Let’s take a look at each.
Spur-of-the-Moment Problem Discussions: When you become aware of a problem, you simply mention it to your teen, right? Wrong! What you are saying may be perfectly valid and not intended to cause trouble. The catch? The odds that your teen is also motivated to discuss this unpleasant subject right at the time are zero. In fact, spontaneous problem discussions almost always increase irritability and decrease cooperation. What to do instead? Make an appointment with your teen to talk.
Nagging: Behind nagging is a kind of psychotic parental delusion – the notion that repetition will make an idea or request sink in. If asking your teen 22 times to clean their room didn’t work, maybe the 23rd time will be the charm. Before opening your mouth, be sure what you want to talk about is important, and then set up a time with your teen.
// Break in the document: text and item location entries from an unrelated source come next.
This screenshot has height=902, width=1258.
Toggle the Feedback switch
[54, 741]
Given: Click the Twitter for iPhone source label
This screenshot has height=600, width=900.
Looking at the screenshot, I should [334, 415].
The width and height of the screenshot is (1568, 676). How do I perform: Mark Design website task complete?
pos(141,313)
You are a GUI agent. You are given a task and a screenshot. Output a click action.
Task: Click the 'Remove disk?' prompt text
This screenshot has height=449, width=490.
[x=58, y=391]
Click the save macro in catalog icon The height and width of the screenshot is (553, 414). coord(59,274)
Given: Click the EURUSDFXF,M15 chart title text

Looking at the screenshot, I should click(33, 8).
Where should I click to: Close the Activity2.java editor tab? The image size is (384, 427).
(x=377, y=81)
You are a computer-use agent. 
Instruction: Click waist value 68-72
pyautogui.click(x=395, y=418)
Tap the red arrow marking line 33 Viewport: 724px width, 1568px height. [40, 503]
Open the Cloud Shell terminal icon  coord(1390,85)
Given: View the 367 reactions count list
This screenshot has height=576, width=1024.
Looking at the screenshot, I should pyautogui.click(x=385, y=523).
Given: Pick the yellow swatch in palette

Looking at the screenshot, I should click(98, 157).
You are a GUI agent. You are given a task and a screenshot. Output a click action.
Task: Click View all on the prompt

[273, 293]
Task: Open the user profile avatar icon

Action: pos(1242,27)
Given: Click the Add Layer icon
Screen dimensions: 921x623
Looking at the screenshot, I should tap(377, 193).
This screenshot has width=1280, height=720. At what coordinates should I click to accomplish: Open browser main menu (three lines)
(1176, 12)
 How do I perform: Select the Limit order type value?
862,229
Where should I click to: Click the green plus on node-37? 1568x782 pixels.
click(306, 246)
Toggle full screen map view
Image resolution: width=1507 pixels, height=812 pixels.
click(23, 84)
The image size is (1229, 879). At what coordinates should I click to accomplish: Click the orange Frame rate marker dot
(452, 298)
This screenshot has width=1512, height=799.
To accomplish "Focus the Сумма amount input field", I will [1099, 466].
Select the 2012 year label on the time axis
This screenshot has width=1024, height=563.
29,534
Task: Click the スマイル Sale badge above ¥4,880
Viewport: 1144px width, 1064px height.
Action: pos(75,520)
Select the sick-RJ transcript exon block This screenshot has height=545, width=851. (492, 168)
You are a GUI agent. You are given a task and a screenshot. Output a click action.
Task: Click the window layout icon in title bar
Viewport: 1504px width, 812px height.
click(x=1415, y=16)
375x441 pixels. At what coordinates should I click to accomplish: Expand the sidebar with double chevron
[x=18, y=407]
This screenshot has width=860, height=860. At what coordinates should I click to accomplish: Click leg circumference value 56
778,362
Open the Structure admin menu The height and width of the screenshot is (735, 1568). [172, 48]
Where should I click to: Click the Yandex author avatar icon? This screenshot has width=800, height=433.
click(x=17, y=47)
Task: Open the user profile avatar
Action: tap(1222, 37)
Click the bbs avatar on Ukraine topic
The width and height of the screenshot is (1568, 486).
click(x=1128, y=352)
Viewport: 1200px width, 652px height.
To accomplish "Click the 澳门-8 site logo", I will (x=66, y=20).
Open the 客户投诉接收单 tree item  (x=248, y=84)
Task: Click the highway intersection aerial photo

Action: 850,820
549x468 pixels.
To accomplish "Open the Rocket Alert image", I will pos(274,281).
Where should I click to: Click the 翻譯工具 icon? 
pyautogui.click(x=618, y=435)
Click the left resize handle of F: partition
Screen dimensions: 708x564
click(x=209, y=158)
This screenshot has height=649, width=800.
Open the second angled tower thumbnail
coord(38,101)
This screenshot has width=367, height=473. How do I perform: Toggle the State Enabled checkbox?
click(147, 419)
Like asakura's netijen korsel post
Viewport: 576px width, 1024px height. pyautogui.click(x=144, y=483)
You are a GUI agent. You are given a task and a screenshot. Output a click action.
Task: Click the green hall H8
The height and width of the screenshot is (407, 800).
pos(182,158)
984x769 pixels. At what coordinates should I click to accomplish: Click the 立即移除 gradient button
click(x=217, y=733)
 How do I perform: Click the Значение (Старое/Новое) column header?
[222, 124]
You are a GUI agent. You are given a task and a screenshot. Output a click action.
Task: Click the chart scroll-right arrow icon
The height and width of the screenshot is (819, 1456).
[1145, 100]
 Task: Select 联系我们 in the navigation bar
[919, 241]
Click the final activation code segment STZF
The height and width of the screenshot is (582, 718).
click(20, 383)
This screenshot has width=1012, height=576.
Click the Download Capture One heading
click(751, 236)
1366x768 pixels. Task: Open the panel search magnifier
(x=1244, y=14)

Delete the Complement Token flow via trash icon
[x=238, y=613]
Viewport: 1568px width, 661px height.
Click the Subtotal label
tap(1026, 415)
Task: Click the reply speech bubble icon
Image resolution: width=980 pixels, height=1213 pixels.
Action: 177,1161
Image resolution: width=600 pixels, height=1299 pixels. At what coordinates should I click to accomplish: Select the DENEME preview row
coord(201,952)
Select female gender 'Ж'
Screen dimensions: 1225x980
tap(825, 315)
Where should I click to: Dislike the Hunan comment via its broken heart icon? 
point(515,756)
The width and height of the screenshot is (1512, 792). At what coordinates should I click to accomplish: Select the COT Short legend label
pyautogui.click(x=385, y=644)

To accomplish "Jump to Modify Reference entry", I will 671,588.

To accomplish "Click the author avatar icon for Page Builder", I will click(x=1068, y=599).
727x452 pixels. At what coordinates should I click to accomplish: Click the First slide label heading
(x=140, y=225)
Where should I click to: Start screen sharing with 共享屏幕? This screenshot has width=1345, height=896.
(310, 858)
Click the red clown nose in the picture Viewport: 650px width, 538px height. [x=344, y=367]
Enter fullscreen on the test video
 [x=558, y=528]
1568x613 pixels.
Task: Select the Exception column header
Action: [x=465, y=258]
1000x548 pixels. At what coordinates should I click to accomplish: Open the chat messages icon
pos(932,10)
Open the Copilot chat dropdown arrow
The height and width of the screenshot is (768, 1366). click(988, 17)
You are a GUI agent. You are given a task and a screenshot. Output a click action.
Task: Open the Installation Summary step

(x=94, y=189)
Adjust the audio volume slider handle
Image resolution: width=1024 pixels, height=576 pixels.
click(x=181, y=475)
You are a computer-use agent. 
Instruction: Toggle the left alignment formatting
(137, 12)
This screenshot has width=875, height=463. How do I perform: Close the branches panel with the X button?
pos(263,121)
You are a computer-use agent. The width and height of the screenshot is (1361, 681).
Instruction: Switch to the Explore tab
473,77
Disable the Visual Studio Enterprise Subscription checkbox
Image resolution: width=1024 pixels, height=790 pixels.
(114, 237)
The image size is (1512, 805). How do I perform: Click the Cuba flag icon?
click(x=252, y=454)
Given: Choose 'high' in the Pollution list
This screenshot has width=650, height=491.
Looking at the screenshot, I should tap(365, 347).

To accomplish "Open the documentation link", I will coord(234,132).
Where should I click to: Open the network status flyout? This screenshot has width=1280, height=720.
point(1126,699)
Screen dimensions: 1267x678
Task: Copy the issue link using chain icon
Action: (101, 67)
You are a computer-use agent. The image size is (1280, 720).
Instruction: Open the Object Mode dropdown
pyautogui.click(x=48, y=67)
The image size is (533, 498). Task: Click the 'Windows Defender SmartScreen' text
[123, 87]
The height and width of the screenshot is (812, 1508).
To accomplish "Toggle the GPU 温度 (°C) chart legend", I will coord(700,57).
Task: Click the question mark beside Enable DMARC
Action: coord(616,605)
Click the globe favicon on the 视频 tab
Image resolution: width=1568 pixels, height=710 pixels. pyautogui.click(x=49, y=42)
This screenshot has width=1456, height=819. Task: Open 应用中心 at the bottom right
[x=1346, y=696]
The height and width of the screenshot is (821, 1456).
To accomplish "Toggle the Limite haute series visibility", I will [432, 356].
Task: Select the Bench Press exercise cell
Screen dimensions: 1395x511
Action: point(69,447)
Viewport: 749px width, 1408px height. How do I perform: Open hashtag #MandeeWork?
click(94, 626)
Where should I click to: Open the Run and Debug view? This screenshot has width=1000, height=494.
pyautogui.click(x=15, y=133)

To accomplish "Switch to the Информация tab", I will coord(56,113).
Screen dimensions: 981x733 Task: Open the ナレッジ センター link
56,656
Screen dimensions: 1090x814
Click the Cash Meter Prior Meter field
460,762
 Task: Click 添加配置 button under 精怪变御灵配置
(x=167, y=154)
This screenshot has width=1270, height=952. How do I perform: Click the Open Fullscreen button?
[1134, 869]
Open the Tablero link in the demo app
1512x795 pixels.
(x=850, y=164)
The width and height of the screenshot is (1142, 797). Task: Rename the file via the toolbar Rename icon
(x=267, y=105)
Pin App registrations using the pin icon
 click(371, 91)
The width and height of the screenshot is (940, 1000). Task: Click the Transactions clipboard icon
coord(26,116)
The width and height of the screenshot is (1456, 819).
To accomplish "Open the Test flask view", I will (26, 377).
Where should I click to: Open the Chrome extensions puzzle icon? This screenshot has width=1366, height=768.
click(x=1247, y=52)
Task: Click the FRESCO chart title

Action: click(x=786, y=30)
Lectures (aka Insight Transplants): I often suggest to parents who are inclined to lecture that they open their eyes and closely examine the face of their teen during a one-sided "conversation." Is there a scowl or snicker there? Are the eyes rolling or is it the Great Stone Face? Many kids, instead of listening intently, are simply thinking, “When will this be over?”
Arguing – Arguing usually results in battle lines being firmly drawn. The whole point of the discussion becomes to win, and, if possible, to find some clever way of making your opponent look stupid. Don’t start or participate in a conversation that is going nowhere.
So what should you do to maintain a reasonably open and friendly relationship with your teen?
Here are four positive suggestions:
Sympathetic listening: Teens can sometimes say things that catch you off guard, such as, "This family is so boring." Some of these impromptu comments may be important and worth discussing. Instead of responding, "You're not so hot yourself," try using an opener such as “Oh?” or “Really?” to further the conversation. The two main goals of active or sympathetic listening are 1) gaining an understanding of what your teen is saying and thinking – even if you don’t agree – and 2) continually checking that you are getting their message right.
Talking About Yourself: Tell your kids something about you! Pay attention to two things before you plunge into self-revelation. First, there can be no hidden message or moral in your story. Second, pick something interesting—maybe about your colorful past history. Just relax and be spontaneous. Consider the possibility that sometimes your kids might be able to sympathetically listen to you.
Shared Fun! A few “rules” apply to having fun with a teen: Don’t discuss anything controversial, don’t take the whole family along, do something enjoyable on a regular basis, and avoid doing something your teen likes and you hate. Quick suggestion: Try a movie and a bite to eat afterward.
Positive Reinforcement: A sincere compliment is one of the best ways to improve a relationship. Keep praise short and business-like, be consistent, and focus on behavior, not personality.